• Document passage
● ● ● ● ● ● ●

When I saw this picture it reminded me of the time he pulled a hip-locked calf and the heifer’s uterus followed the calf out into a mud puddle. Flickenger meticulously washed that uterus and pushed it back into the cow (now a cow). It weighed about a hundred pounds and the intricate nature of the thing made the cleaning process excruciating. I doubt he did it for the money. He did it for the same reason Ed Snowden exposed our fascist dictatorship for what it is, because it was the right thing to do.

An article in a farm magazine stated Iowa State recommends that any heifer that prolapses should be euthanized. This should indicate what public education is worth. It is worth doubting. That heifer was put in the fat lot. And later, after feeding her along with the other cattle, she was sold at the Waverly Sale. Her group of five brought top dollar out of 600 other heifers.

Our kids were encouraged to join 4-H  but we told them they should stay home and learn to raise livestock to suit the market, not judges from the university. The market knows best.

The World is Full of Decent People

I was at a stopping place and decided to go over and see what Gardiner was doing. I would have called but we couldn’t afford phones. In fact a pound of hamburger was beyond reach much of the time. Beans and rice contain all essential amino acids. A living wage in 1970 meant we were alive. It allowed us to appreciate the finer things like Ladybug Lane. Ladybug Lane was a place in the Oakland Hills that attracted ladybugs until it turned the landscape red. Maybe there were a lot of aphids there.

Bob was home and painting, as usual. We were a little like Van Gogh and Gauguin, a couple of impoverished painters. He said a couple of friends were coming down from Eugene and they were going over to The City for Chinese food, “Wanna come?” I fished through my pockets as if I didn’t know how much money I had. “Might work,” I said.

Pretty soon the Oregon guys showed up. We put all our money together and decided it was enough, so off we went. They had a car. We found a parking spot a few blocks from Chinatown. A cable car was approaching and I was the last one out of the car and missed the cable car. If I was in Hampton I would have gone to the Chinese restaurant and found my friends but finding someone in an undesignated Chinese place in San Francisco is like shrinking government.

I wandered around North Beach and Chinatown enjoying the sights, penniless, until I ran into Tom Moy, who I had known in Santa Monica years ago. Tom was a good friend at Samohi before we moved away. He and his girlfriend were on their way to get ice cream and they bought me a hot fudge sundae. Talk about being poverty stricken and enjoying the little things!

All too soon (a familiar face was comforting) we parted ways and I headed to the Broadway on-ramp that led to the Bay Bridge (As it turned out, my future step-dad worked on that and the Golden Gate. Wow. Seven hundred feet up without a harness.) There must have been a hundred people there hitchhiking. A big car pulled up and I was part of the mob that piled in.

As we crossed the Bay Bridge toward Oakland the front right passenger started mumbling something that showed panic. He tried to jump out and we pulled him in and shut the door. We tried to reassure him things were okay, but he tried it again as we headed north to Berkeley. The driver pulled over just in time so he didn’t fly out of a moving car and he ran down the side of the freeway and out of sight.

● ● ● ● ● ● ●

• Supplied data
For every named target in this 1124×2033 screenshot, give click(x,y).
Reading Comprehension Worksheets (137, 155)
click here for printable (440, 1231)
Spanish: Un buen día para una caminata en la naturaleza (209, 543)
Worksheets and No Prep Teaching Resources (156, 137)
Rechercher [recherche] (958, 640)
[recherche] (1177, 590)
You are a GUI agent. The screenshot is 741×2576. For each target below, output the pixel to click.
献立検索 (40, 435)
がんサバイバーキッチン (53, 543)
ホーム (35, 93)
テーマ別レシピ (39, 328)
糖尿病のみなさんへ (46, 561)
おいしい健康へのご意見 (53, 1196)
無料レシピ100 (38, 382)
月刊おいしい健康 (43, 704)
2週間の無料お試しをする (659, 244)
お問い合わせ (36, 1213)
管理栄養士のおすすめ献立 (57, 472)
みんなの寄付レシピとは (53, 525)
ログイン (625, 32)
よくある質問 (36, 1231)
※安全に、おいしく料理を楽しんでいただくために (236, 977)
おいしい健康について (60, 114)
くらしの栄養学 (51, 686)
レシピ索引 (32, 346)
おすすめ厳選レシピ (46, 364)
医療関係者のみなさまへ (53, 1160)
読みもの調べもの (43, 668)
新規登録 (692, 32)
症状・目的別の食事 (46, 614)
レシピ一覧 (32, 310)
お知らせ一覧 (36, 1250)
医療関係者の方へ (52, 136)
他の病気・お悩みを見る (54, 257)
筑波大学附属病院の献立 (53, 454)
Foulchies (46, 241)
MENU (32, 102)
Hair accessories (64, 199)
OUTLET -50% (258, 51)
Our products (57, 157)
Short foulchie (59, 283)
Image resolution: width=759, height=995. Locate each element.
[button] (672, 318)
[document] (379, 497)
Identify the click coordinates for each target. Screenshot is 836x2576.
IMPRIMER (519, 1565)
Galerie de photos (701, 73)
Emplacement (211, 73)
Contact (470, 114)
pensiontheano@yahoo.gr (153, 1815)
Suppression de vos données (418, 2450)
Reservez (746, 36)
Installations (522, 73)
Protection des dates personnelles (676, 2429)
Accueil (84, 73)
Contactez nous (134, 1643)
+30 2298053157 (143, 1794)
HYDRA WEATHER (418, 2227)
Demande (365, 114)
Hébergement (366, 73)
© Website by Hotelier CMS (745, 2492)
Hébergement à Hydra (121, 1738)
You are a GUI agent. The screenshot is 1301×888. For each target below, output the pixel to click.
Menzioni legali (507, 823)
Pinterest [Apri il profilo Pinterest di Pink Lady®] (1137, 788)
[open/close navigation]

● ● ● ● ● ● ●

• The request
Duplicate the section of the personal recollection above that starts at the words containing "All too soon" and finishes with "that piled in.".

• Response to the task
All too soon (a familiar face was comforting) we parted ways and I headed to the Broadway on-ramp that led to the Bay Bridge (As it turned out, my future step-dad worked on that and the Golden Gate. Wow. Seven hundred feet up without a harness.) There must have been a hundred people there hitchhiking. A big car pulled up and I was part of the mob that piled in.